APX1 catalyzes the luminol-H₂O₂ reaction in vitro. A, HRP catalyzes the luminol-H₂O₂ reaction. In the presence of HRP, luminol is oxidized by H₂O₂ to create an excited-state product, 3-aminophthalate (3-APA*), whose decay to the ground state results in photon emission. B, APX1 catalyzed the chemiluminescence reaction of luminol. MBP-tagged APX1 recombinant proteins were purified from E. coli. Luminol (300 μM) and MBP, MBP-APX1, or HRP (0.04 mg mL⁻¹) were added first, and light signals were recorded immediately after the addition of H₂O₂ (10 mM). Values represent the total photon counts within 10 min. Data are shown as the mean ± SE (n = 4). Different letters above the bars indicate significant differences (P ≤ 0.05, one-way ANOVA). C, APX1 activity was corresponded with luminol concentrations below 15 mM. Data are shown as the mean ± SE (n = 5). D, APX1 activity corresponded with H₂O₂ concentrations below 10 mM. Data are represented as the mean ± SE (n = 6). E, Homology modeling of the structure of APX1 using the 3D coordination of the soybean cAPX1 (PDB-1V0H) as a template. The heme cofactor and substrate salicylhydroxamic acid locate in the middle.

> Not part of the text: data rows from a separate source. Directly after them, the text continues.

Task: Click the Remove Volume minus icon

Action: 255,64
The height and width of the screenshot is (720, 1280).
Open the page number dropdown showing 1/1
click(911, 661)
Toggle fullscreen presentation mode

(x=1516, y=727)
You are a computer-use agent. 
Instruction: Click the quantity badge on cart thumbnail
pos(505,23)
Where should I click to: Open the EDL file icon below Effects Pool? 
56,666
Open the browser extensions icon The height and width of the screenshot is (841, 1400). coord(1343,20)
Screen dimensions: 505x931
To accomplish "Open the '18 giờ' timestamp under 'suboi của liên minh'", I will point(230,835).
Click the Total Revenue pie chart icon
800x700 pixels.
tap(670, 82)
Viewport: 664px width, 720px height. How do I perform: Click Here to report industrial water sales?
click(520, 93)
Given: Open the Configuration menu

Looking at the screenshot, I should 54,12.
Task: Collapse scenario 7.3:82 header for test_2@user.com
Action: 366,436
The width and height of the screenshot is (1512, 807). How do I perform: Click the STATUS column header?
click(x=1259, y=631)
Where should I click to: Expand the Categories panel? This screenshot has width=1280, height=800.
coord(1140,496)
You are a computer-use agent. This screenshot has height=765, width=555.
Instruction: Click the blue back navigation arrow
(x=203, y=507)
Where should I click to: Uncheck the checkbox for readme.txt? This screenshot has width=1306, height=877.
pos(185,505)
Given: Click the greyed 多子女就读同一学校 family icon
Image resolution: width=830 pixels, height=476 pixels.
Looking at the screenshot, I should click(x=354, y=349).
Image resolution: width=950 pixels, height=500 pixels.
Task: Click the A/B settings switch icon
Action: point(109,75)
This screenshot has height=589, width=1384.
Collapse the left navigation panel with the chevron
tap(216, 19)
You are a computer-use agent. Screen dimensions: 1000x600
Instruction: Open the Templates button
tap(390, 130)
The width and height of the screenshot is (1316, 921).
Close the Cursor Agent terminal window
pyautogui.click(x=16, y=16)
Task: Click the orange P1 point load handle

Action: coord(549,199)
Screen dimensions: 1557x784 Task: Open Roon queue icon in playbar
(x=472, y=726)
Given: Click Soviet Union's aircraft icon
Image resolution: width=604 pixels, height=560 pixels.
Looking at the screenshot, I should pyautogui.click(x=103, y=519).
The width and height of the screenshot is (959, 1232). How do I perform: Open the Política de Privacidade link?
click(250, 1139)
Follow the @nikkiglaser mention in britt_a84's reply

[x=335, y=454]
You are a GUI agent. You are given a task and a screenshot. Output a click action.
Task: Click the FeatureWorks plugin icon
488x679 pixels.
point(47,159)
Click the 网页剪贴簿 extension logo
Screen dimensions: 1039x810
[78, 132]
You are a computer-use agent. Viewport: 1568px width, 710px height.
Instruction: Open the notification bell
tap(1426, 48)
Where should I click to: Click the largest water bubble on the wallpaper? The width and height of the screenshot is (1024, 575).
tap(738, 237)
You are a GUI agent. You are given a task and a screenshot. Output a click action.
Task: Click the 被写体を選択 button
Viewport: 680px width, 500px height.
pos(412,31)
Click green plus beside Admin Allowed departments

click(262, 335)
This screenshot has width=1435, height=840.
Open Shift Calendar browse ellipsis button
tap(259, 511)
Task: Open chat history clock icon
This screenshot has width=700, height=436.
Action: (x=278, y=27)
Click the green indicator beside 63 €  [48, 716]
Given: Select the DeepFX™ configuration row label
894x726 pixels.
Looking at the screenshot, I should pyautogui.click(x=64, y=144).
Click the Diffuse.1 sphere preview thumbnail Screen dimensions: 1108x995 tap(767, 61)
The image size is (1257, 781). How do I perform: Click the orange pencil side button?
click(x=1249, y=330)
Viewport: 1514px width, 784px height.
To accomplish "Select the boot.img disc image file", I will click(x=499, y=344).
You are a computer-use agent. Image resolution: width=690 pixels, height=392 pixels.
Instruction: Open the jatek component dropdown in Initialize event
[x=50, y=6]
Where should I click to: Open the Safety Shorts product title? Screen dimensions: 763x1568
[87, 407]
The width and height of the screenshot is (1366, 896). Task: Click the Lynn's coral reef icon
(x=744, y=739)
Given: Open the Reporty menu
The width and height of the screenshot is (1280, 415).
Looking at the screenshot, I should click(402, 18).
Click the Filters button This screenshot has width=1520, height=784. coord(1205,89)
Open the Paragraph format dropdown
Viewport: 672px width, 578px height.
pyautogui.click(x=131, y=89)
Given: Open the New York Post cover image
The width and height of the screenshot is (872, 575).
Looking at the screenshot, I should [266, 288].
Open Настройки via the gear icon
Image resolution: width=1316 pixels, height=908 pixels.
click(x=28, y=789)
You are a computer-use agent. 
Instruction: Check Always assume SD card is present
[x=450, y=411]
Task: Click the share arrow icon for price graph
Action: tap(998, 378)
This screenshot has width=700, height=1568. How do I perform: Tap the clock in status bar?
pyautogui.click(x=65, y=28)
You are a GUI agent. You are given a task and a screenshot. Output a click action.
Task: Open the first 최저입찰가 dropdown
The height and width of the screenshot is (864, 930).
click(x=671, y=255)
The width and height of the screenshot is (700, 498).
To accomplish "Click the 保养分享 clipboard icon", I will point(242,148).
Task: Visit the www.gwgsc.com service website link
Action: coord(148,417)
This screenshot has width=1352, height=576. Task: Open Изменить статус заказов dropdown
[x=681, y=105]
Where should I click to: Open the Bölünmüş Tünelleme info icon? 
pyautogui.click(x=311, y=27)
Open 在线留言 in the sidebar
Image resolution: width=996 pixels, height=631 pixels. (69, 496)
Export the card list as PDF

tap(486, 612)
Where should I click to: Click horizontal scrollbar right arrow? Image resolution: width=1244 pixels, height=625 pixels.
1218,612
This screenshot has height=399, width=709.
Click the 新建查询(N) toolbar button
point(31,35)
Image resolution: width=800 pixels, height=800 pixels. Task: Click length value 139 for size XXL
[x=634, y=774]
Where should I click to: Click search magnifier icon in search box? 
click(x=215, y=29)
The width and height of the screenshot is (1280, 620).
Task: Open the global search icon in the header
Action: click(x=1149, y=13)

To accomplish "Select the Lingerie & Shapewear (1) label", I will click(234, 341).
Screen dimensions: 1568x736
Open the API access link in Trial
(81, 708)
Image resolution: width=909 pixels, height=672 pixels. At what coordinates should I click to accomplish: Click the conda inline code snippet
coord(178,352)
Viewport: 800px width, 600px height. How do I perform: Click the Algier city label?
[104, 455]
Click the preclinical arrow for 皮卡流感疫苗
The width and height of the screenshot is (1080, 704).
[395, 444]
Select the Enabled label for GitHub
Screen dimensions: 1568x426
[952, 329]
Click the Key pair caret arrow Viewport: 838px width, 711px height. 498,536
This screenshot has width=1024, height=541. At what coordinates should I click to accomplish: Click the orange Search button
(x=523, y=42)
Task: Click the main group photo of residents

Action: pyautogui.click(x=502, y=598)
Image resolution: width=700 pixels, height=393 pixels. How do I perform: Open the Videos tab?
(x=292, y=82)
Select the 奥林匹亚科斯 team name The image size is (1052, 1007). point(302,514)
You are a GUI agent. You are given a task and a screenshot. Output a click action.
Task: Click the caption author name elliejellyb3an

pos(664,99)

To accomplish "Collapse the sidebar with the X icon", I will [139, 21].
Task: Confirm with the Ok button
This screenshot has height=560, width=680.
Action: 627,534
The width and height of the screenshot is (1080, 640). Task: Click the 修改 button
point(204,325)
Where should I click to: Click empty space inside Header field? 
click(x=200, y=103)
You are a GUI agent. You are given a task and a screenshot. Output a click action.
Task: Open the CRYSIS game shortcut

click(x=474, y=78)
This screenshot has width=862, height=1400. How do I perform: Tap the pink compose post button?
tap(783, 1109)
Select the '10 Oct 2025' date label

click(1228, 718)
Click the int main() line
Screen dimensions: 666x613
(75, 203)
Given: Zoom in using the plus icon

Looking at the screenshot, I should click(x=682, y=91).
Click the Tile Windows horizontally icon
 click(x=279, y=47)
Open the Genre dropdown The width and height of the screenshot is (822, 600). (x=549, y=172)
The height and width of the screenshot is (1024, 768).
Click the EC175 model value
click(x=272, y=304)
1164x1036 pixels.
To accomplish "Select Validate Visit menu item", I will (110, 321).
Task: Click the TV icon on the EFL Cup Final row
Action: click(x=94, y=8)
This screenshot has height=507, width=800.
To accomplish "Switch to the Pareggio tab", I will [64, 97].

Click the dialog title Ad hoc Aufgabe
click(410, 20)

The 3 important residues, Cys32, Arg38 and Trp41, are marked F, Catalytic abilities of APX1 variants, APX1^R38H and APX1^W41F. Luminol (300 μM) and MBP, MBP-APX1, MBP-APX1^R38H, or MBP-APX1^W41F (0.09 mg mL⁻¹) were added first, and light signals were recorded immediately after the addition of H₂O₂ (1 mM). Values represent the total photon counts within 10 min. Data are shown as the mean ± SE (n = 8). Different letters above the bars indicate significant differences (P ≤ 0.05, one-way ANOVA). All experiments were repeated 3 times with similar results.